I wrote for the Los Angeles Daily News during the Rodney King riots in 1992. I remember the first time I saw the shocking videotape of a group of officers beating and kicking a lone black motorist. Then I followed the trial of four police officers, the not-guilty verdicts, the rage and the ugliness. Six days of rioting left parts of Los Angeles charred and 54 people dead.
As Oakland, Calif., awaits the verdict in the trial of former BART police officer Johannes Mehserle for the 2009 New Year's Day shooting of Oscar Grant, some officials fear that violence will erupt in Oakland if the Los Angeles jury delivers a verdict that enrages area anarchists.
For one thing, it is possible the jury of seven whites, four Latinos and one decline-to-state individual will acquit Mehserle, who pleaded not guilty and testified that he meant to shock Grant, 22, with a Taser but accidentally fired his gun.
Judge Robert Perry, however, did Oakland a big favor Wednesday when he ruled out first-degree murder. As Demian Bulwa of the San Francisco Chronicle reported, the judge said he saw no evidence of premeditation.
In that jurors generally don't like to convict people who have put their own bodies on the line to protect the public at large, the judge has given this panel options to redress the lethal consequences of Mehserle's actions. Over the objections of both the prosecution and defense, Perry gave jurors the option of convicting Mehserle of second-degree murder, voluntary manslaughter or involuntary manslaughter. From my limited newspaper perch, a manslaughter conviction seems far more likely than a murder conviction.

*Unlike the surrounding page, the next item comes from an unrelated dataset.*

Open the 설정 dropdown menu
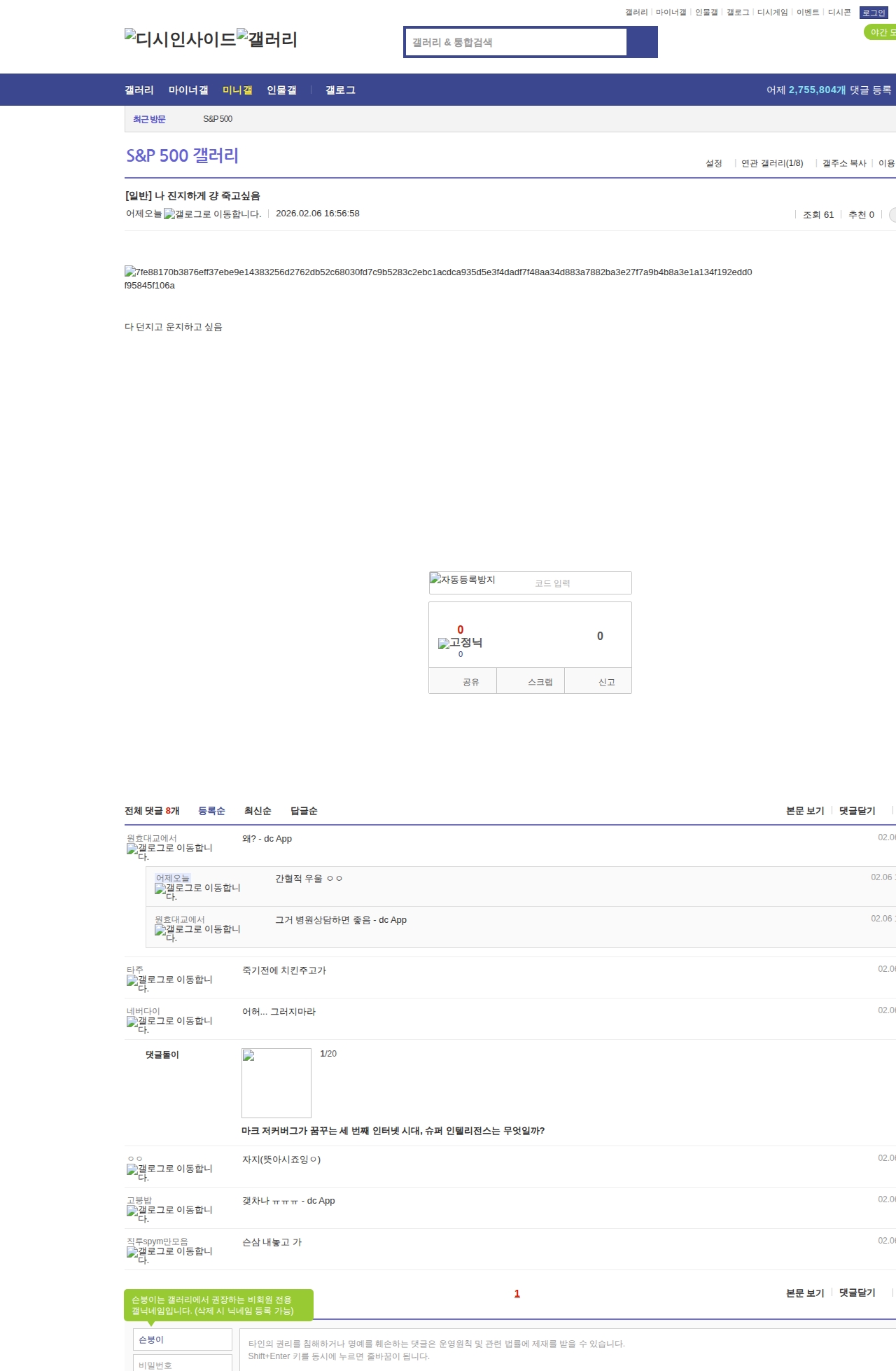Screen dimensions: 896x1371 coord(713,163)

But beware. From the early days of this case, some individuals have made it clear that they will be satisfied with nothing less than a conviction for murder. John Burris, who is representing Grant's family in a civil lawsuit against BART, said at the time the Alameda County district attorney charged Mehserle with murder, "Anything less than murder would not have been satisfying."

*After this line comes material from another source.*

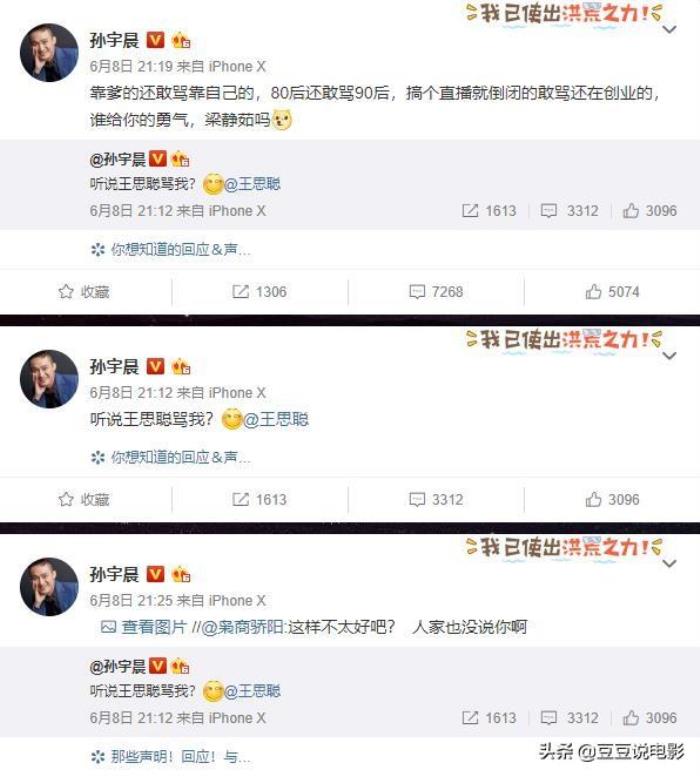Open the first post's 你想知道的回应&声 topic link
The height and width of the screenshot is (776, 700).
171,250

When activists tried to organize peaceful protests of the shooting in January 2009, anarchists hijacked the protests. Local businesses were trashed, Oaktown cars were torched and more than 100 individuals -- most from out of town -- were arrested.

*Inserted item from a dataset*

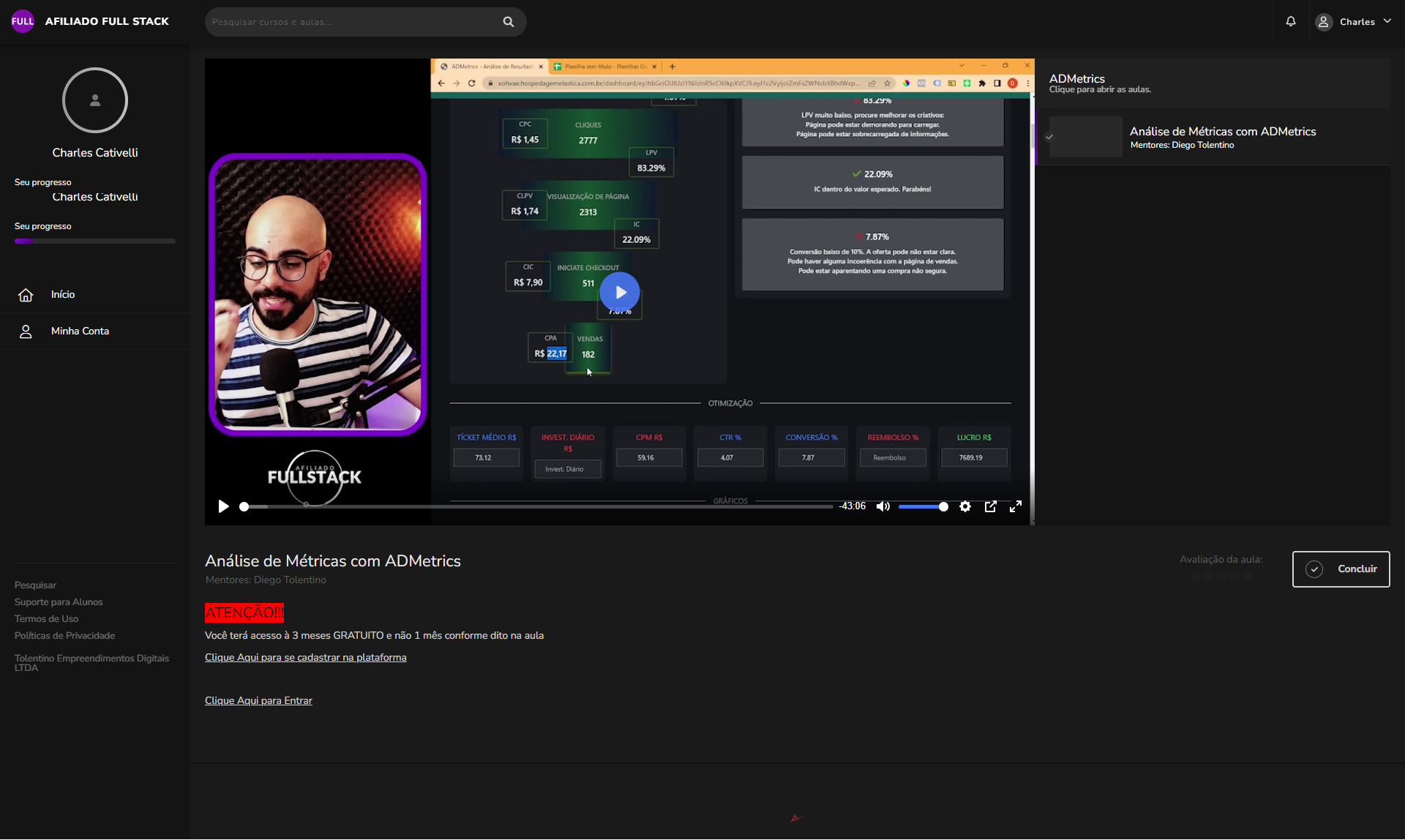Click the FULL logo badge
1405x840 pixels.
pos(23,21)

"The first time, we were maybe caught off-guard," City Councilman Ignacio De La Fuente, who represents the Fruitvale district where Grant was shot, told me. "This time, there's no excuse."
Authorities cannot allow the situation to get out of control.
I remember the way Los Angeles felt after the Rodney King riots -- scared, angry and ashamed.
We don't know what the jury's verdict will be, but we do know that Oakland is forewarned. If the verdict seems unjust, the answer is not to create more victims.
Or, as De La Fuente put it, "Don't let this thing escalate because of outside agitators. They are not here for Oscar Grant."